EXERCISE BRIEF ->
Down to the last line of the listing, starting at the one with "Given: Select the Android 11 version text", retype each line exactly. Do not copy the pictures.

######

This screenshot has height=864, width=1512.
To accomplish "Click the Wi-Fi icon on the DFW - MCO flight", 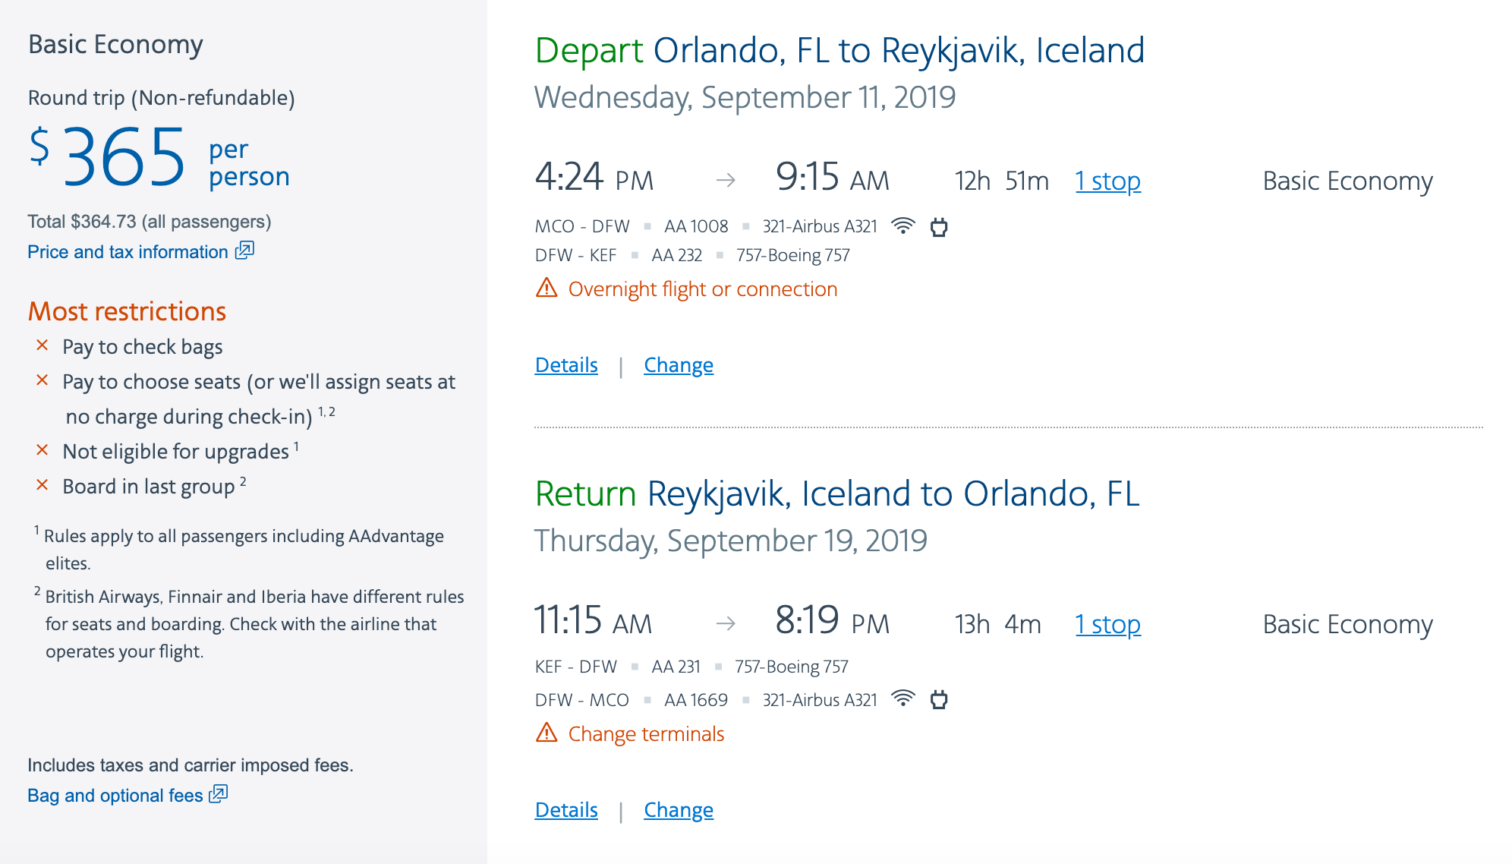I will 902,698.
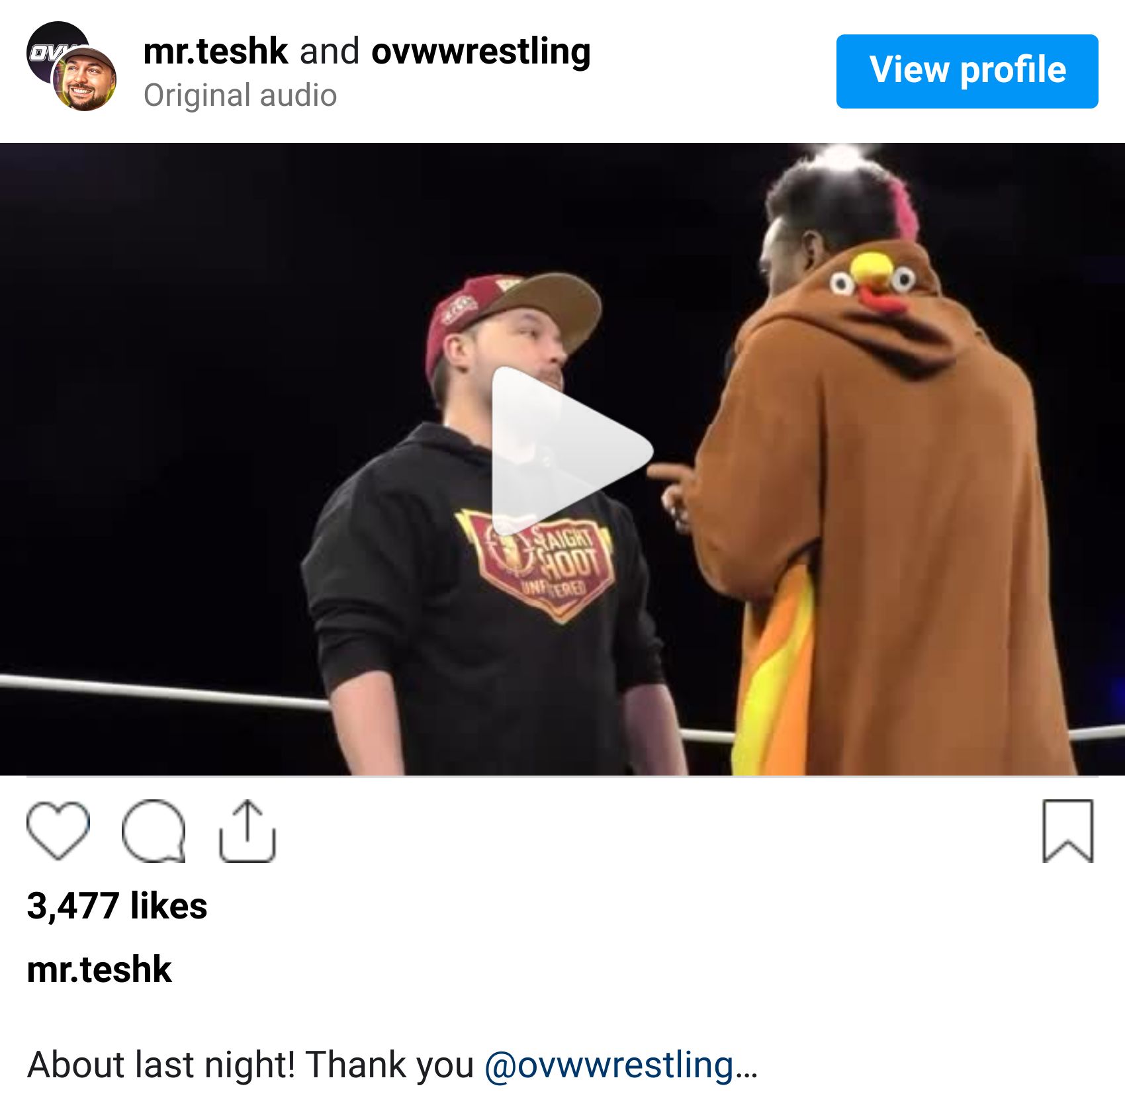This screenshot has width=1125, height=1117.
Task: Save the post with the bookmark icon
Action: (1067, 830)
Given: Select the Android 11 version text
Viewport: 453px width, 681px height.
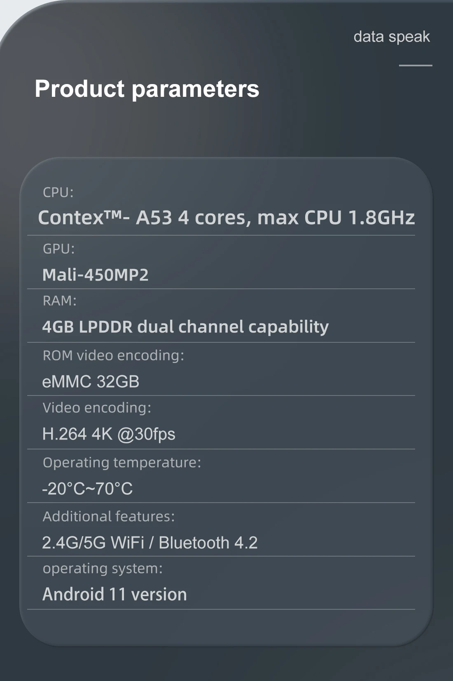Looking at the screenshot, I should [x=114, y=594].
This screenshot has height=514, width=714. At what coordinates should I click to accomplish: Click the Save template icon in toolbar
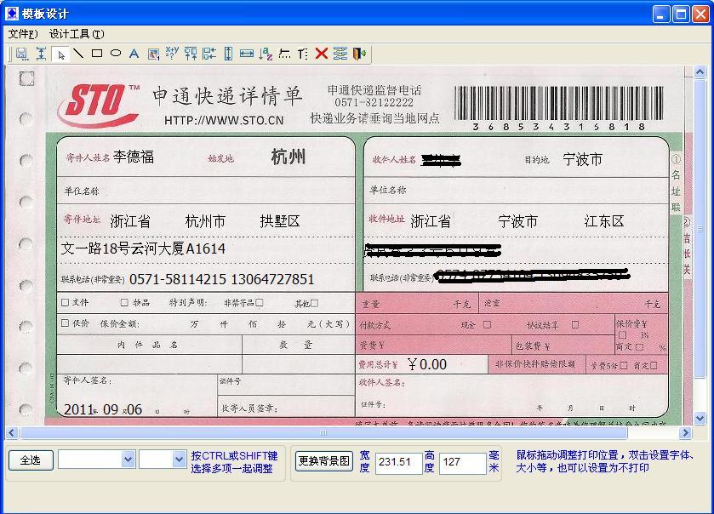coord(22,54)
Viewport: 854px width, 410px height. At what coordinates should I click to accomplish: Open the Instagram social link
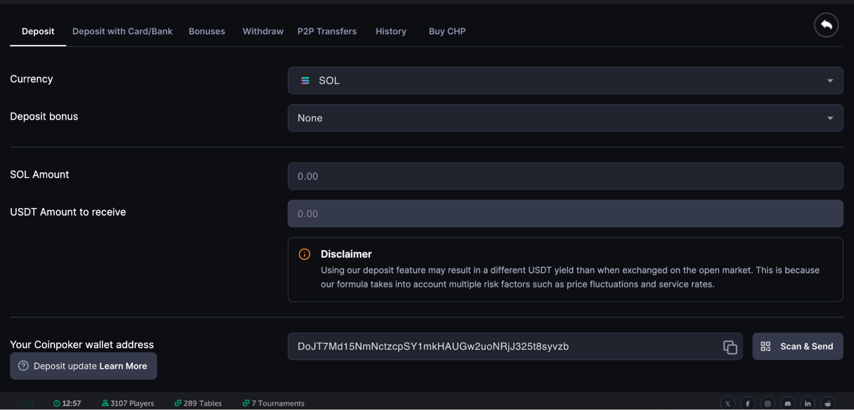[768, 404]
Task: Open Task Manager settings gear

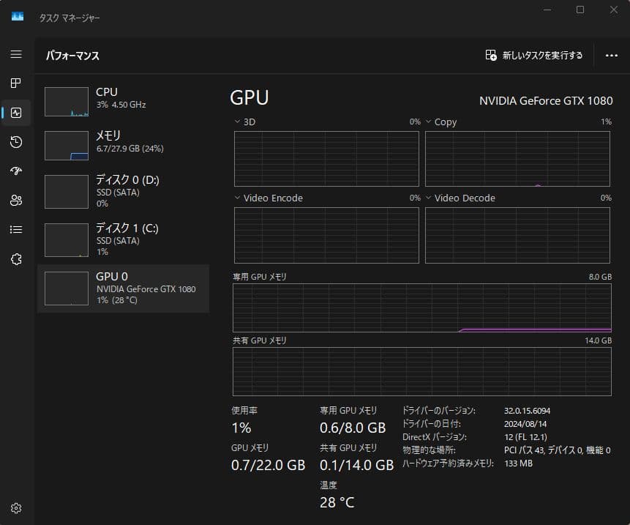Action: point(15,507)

######

SOLUTION TO THE EXERCISE ->
Given: Select the Android 11 version text
Viewport: 453px width, 681px height.
Looking at the screenshot, I should [x=114, y=594].
This screenshot has height=514, width=714. At what coordinates should I click to accomplish: Click the Save template icon in toolbar
coord(22,54)
Viewport: 854px width, 410px height. At what coordinates should I click to accomplish: Open the Instagram social link
[768, 404]
Task: Open Task Manager settings gear

Action: point(15,507)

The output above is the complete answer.